In The Saint in New York, published 1935, author Leslie Charteris described New York, 11 years after the 1924 immigration cut-off, as "A greater Italian city than Rome, a greater Irish city than Dublin, a greater German city than Cologne..." He also described it as a "modern Baghdad where the ends of the earth came together," but that was just metaphor, also used earlier by O. Henry who called it "Bagdad-on-the-Subway," and was not meant to imply any large Iraqi population, unlikely under the old National Origins quota system.
Anyhow, it's in the sense that New York was a "greater Irish city than Dublin," that Barack Hussein Obama apparently meant when he told a Muslim audience that America "one of the largest Muslim countries in the world." This is statistically not true, especially since the estimated Muslim population of the US is under three million. (It used to be estimated as much larger, but it was the Muslim lobby doing the estimating.)

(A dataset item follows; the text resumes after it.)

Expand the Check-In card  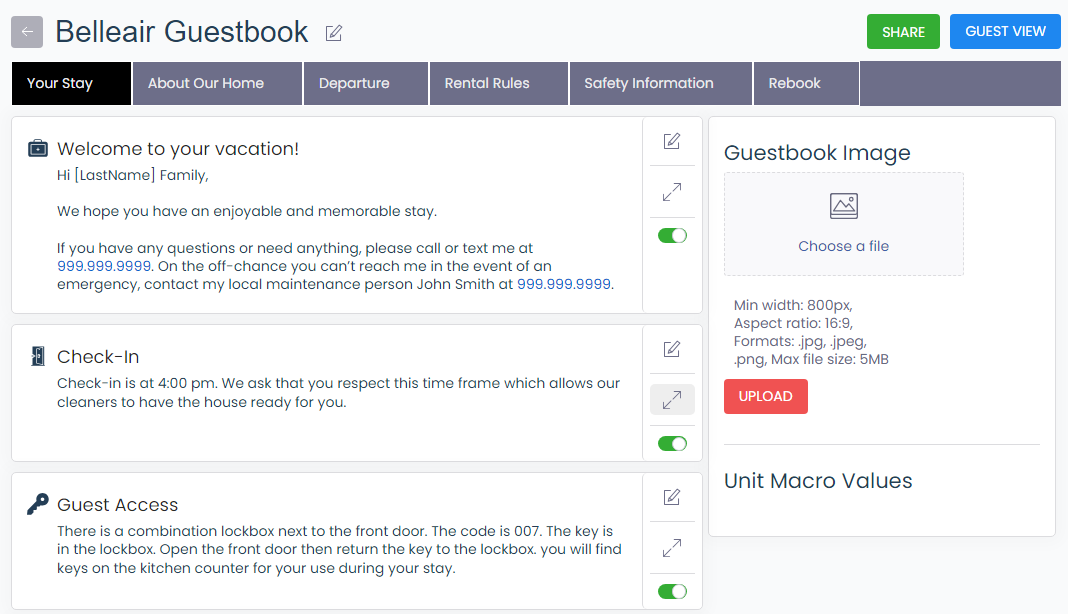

But of course, while the United States as a polity has no establishment of religion, it's a Christian nation. It was founded by Christians on more or less Christian principles, and the greater majority of its inhabitants are Christians. (Even Obama is nominally a Christian, enough of one to be disapproved of by Christopher Hitchens.)
But no one's allowed to say that. In Alien Nation, in 1995, Peter Brimelow, attempting to explain the concept of "nation" reminded his readers of the outcry that went up at every time someone "unguardedly described America as a 'Christian nation.'" That remains true today.